Kern der Aktivitäten des neuen Bündnisses ist eine rund 12 500 m2 große Streuobstwiese mit einer besonderen Vorgeschichte. Denn die Wiese wurde bei der Entwicklung des „ländlichen Bades“, wie sich Bad Birnbach gerne nennt, vom Landschaftarchitekten Günther Grzimek geplant – das bekannteste Werk des weltweit tätigen und 1996 verstorbenen Planers ist der Olympiapark in München.
Die Wiese befindet sich im Besitz des Zweckverbandes, der die Rottal-Terme Bad Birnbach betreibt, eine Bebauung wurde von Anfang an ausgeschlossen und steht auch nicht zur Diskussion, wie der Landrat von Rottal-Inn, Michael Fahmüller, unterstreicht: „Unser neues Bündnis hat hier gewissermaßen ein Herzstück, aber das soll ausstrahlen über die Region hinaus, um die Streuobst-Renaissance zu fördern“.
Dies sei auch positiv für die Obstbauern, denn das steigende Interesse an werthaltigen, regionalen Lebensmitteln habe den Säften aus heimischer Produktion wieder einen Markt geöffnet, „davon profitieren auch unsere Direktvermarkter“, so der Rottaler Landrat. Er sieht auch keinen Widerspruch zwischen den Belangen der örtlichen Direktvermarkter und der Kooperation mit einem großen Hersteller: Der Landkreis unterstütze die Erzeuger intensiv mit konkreten Initiativen und man habe auch vor der Entscheidung für die Kooperation mit den Direktvermarktern gesprochen. Doch Wolfra beziehe schon jetzt große Mengen an Streuobst aus der Region und sei den Obstbauern ein verlässlicher Partner. „Das ist auch aus wirtschaftlicher Sicht für unsere bäuerlichen Betriebe wichtig.“

Win-win-Situation

Und Fahmüller will auch gar nicht verhehlen, dass er hier eine „Win-win-Situation“ sieht: „Mehr Streuobst bedeutet einerseits mehr Ertrag für die Obstlieferanten, aber auch einen Werbeeffekt für unsere Heimat, wenn Wolfra mit der Herkunft der Äpfel in die Werbung geht“. Mit Unterstützung des Pomologen Dr. Sebastian Grünwald, der die Kelterei Wolfra und ihre Obstbauern berät, wird diese Wiese aufgewertet und durch Neupflanzungen ergänzt. Für Gäste im „ländlichen Bad“ werden Führungen auf der Streuobstwiese stattfinden, um auf ihren ökologischen Wert aufmerksam zu machen. Über die Wiese im Ortsgebiet von Bad Birnbach hinaus wollen die drei Kooperationspartner bei einer Reihe von Maßnahmen zusammenarbeiten, etwa bei gemeinsamen Markt- und Messeauftritten sowie Öffentlichkeits- und Marketingaktivitäten. „Wir wollen den Naturraum Rottal, wie er sich auch in seinen wunderbaren Streuobstwiesen manifestiert, für unsere Gäste erfahrbar machen“, so Bad Birnbachs Bürgermeister Josef Hasenberger.

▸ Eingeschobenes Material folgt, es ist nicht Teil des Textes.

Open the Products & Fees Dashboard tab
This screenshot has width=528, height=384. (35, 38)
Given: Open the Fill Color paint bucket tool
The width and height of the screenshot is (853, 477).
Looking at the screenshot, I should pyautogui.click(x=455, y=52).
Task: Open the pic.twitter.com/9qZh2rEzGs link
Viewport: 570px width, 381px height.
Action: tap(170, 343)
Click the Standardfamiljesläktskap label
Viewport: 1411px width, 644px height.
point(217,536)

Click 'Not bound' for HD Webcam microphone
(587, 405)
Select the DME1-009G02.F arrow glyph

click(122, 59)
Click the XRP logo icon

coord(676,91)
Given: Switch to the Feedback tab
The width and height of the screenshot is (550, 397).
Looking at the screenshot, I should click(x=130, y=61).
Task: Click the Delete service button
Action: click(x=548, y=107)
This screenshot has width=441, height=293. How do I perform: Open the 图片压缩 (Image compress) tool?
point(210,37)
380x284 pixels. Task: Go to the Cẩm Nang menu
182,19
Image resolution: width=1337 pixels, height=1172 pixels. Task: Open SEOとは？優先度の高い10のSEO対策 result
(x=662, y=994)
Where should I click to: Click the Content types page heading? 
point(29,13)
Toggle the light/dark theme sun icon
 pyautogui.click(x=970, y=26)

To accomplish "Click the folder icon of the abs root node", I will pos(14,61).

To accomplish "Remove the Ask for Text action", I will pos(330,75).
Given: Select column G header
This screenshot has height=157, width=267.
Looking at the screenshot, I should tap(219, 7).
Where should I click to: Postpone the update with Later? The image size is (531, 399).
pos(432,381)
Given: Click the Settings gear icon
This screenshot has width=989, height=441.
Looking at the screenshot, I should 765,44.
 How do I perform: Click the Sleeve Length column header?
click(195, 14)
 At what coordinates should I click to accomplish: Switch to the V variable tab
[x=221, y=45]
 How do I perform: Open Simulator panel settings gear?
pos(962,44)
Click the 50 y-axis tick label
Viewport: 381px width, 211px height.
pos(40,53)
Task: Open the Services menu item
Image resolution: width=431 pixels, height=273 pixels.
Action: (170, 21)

Der Geschäftsführer von Wolfra Norbert Sima machte die besondere Beziehung seines Unternehmens zum Rottal deutlich: „Diese Region mit ihrer Landwirtschaft liefert uns seit vielen Jahren beste Äpfel. Unser Apfelsaft schmeckt ja deshalb so gut, weil er von alten Bäumen verschiedener Sorten auf Streuobstwiesen stammt“, betonte Sima. Es sei für das Unternehmen wichtig, diese Flächen zu bewahren, deshalb unterstütze Wolfra das neue Bündnis sehr gerne.